The story of the "blacked" engines has been retold in a new documentary by director Felipe Bustos Sierra, called ¡Nae Pasaran!, which is also being shown this month.

One of the former Rolls Royce staff said: "A lot of us in my age group spent quite a number of years fighting dictatorships, so dictatorship was a nasty word to us."

Image source, Reuters
Image caption,
The anniversary of the coup has long been a focus for demonstrations in Chile

In Cowdenbeath, the locals were also quick to open their doors to the exiles from South America.

Diane Dixon, who became involved with the Chilean Solidarity Committee, said most people stayed with Scottish families when they first arrived.

She said: "I remember taking one family up to Fife and everything had been thought about. The whole house had been furnished by people gifting whatever they had that they thought they might be able to do without.

"Everything that they could possibly think of had been put into the house - including beds - right down to the coal burning in the fire.

"What many refugees go through today, or people attempting to be refugees go through today, there just is absolutely no comparison and that was about the Scottish Labour movement, together with Scottish churches, together with women's organisations, a whole range of people came together to make that possible."

Message of song

Another exile who used music to connect with Scotland was Galvarino Ceron Carrasco, who studied classical guitar and has also played with Salsa Celtica.

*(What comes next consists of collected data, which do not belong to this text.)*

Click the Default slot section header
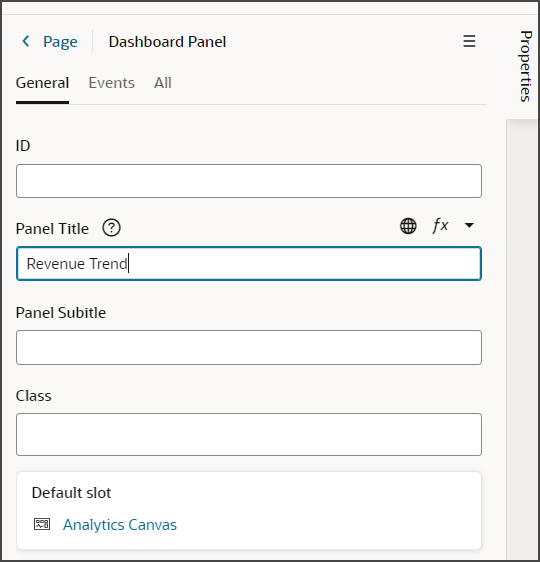The height and width of the screenshot is (562, 540). coord(71,493)
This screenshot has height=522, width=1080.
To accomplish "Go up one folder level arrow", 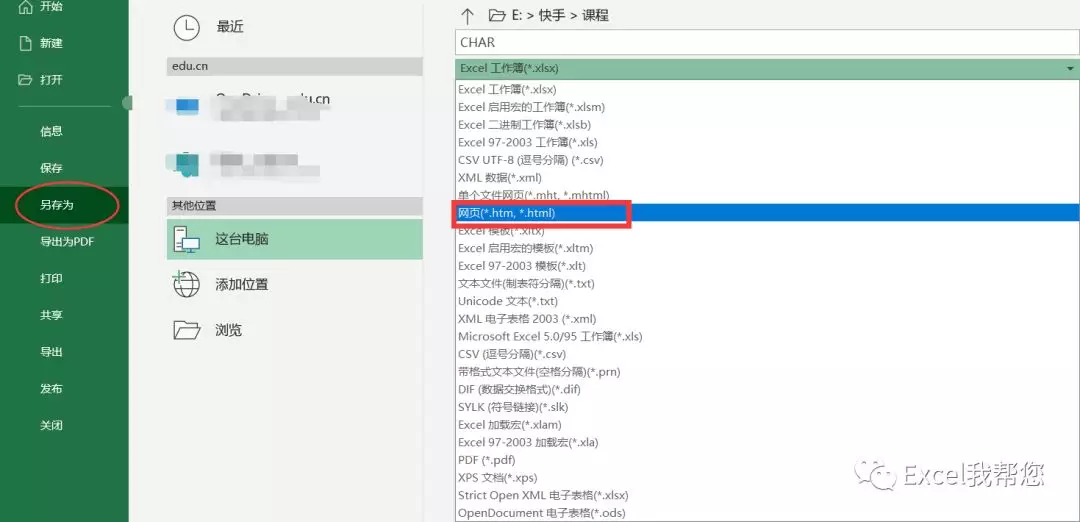I will [466, 15].
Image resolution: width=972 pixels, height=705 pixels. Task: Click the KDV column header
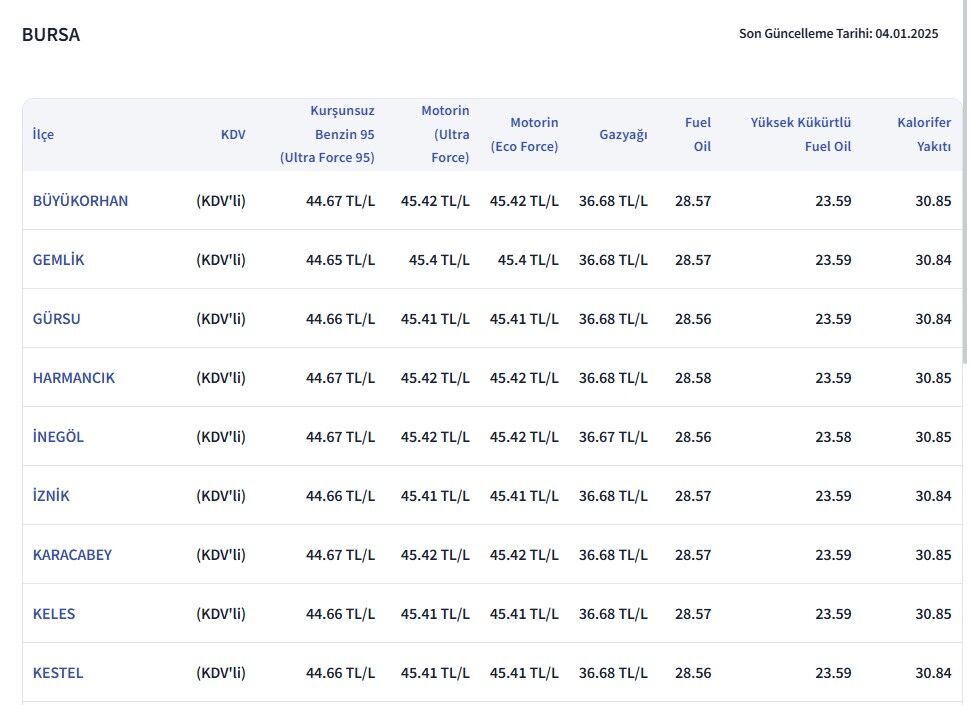coord(233,134)
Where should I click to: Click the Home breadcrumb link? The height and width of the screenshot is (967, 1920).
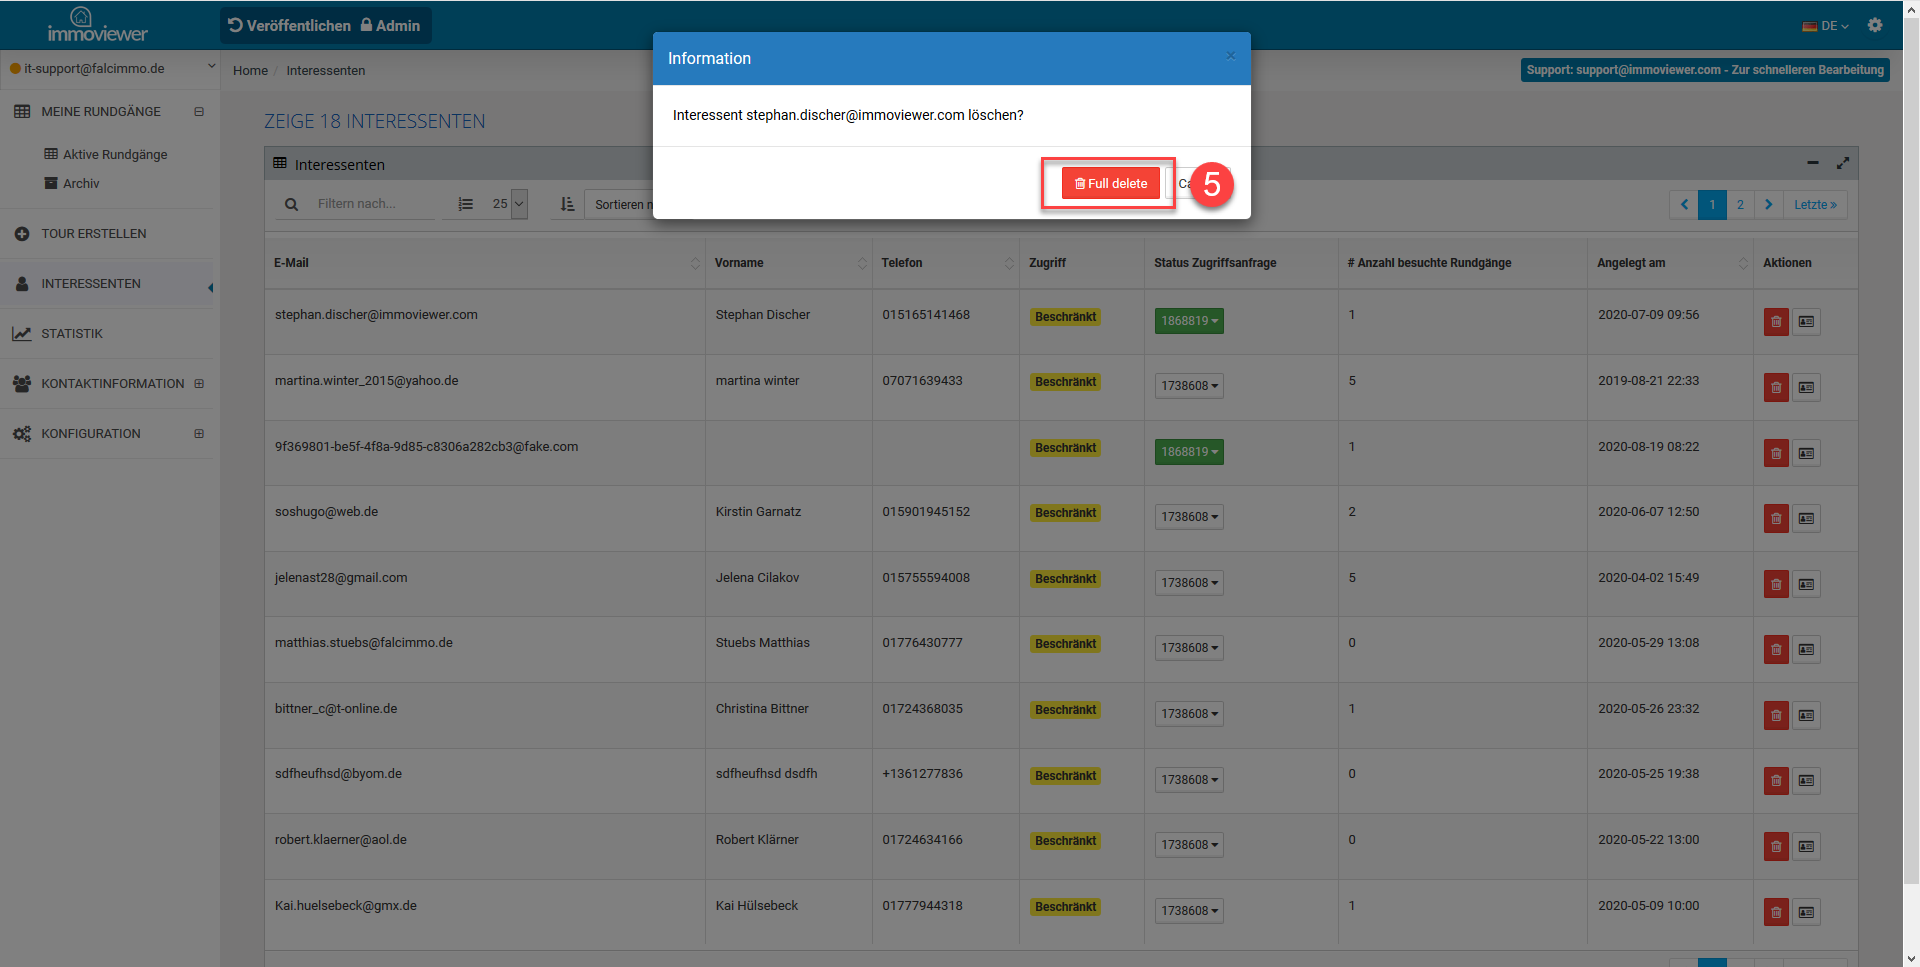(x=250, y=70)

Members of his family settled in Dundee when he was finishing primary school in 1978. He said: "I just learned the music by ear but I got interested in the classical guitar in Whitfield High."

Image source, AFP
Image caption,
A painting on the street simulating the shadow of a Hawker Hunter during the 1973 bombing

His sister Ruby said they had an older brother and sister who remained in Chile.

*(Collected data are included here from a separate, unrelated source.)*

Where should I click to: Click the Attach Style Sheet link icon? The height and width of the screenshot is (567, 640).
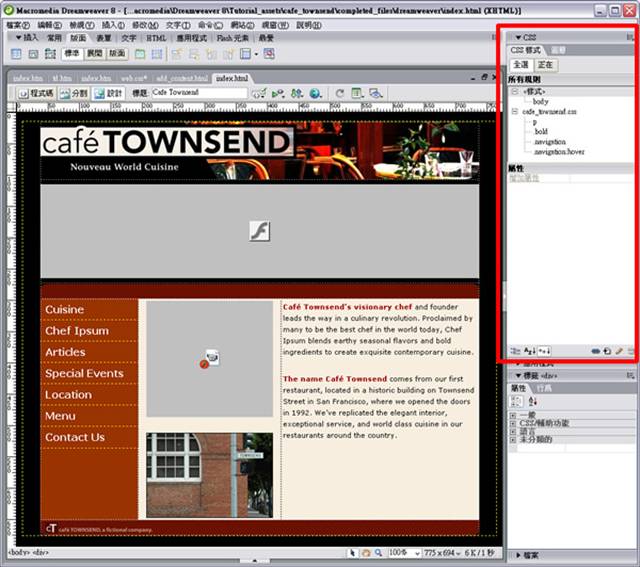click(596, 351)
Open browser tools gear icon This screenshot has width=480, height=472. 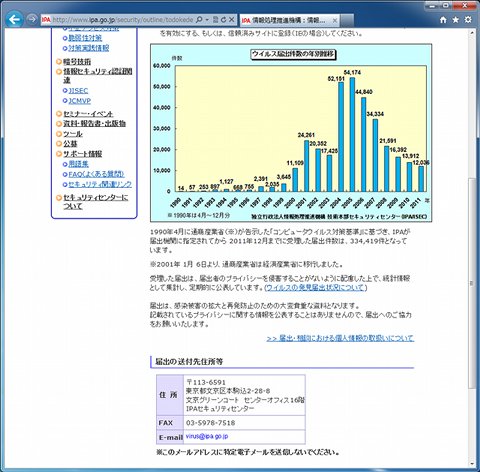click(x=468, y=20)
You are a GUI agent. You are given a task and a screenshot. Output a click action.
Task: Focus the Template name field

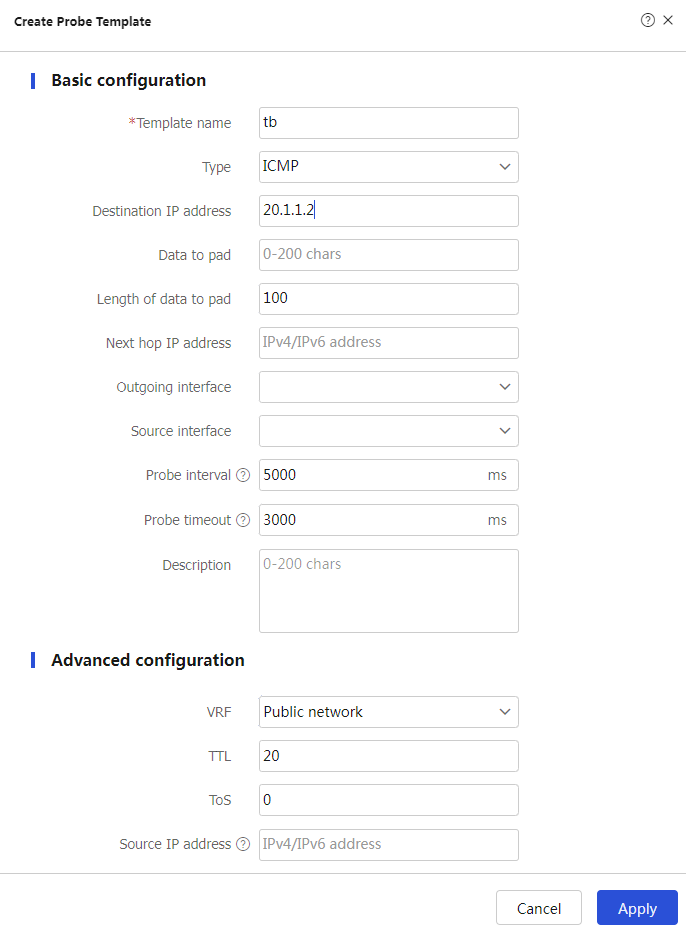(389, 123)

She added: "I used to sing, that was my way to fight against Pinochet and to bring to Scotland my message. Everything, particularly the political events, began with us singing something, somebody had to sing and when Pinochet left power actually I stopped and my guitar is still there in its case.

"I thought, well, I've done my part and it's very difficult for me now to sing."

Ms Ceron Carrasco remembers it took about 15 years to accept that she was staying in Scotland.

She said: "I remember the first time I had a sense of being home, because I travel a lot - I'm an archaeologist - and one time I returned from Portugal doing fieldwork there and when I arrived in Edinburgh I had this beautiful sense inside of relief and I thought 'Gosh, this is what it feels like being back home, this is my home'.

"I had no friends in Chile, I have family and I have made friends but my history is in Scotland."

She added: "Our mother was an amazing woman, she was very quiet and very calm and I think sometimes that she died of a broken heart at the end, because it was too much.

"It has taken me almost 40 years to be able to openly speak about the pain, because for many years I felt very selfish, why should I talk about my pain when so many people were killed, so many were tortured to death, the cruelty was horrendous."

The impact of the coup and the Pinochet regime has shaped and still causes divisions in modern Chile.

It can only be a matter of speculation what Chile would have been like if the Allende government had been allowed to remain in power, but that question is academic for the families of the dead and the disappeared, the dispersed and the descendants of the dispersed.

Their lives too have been forever shaped by the events of 11 September 1973.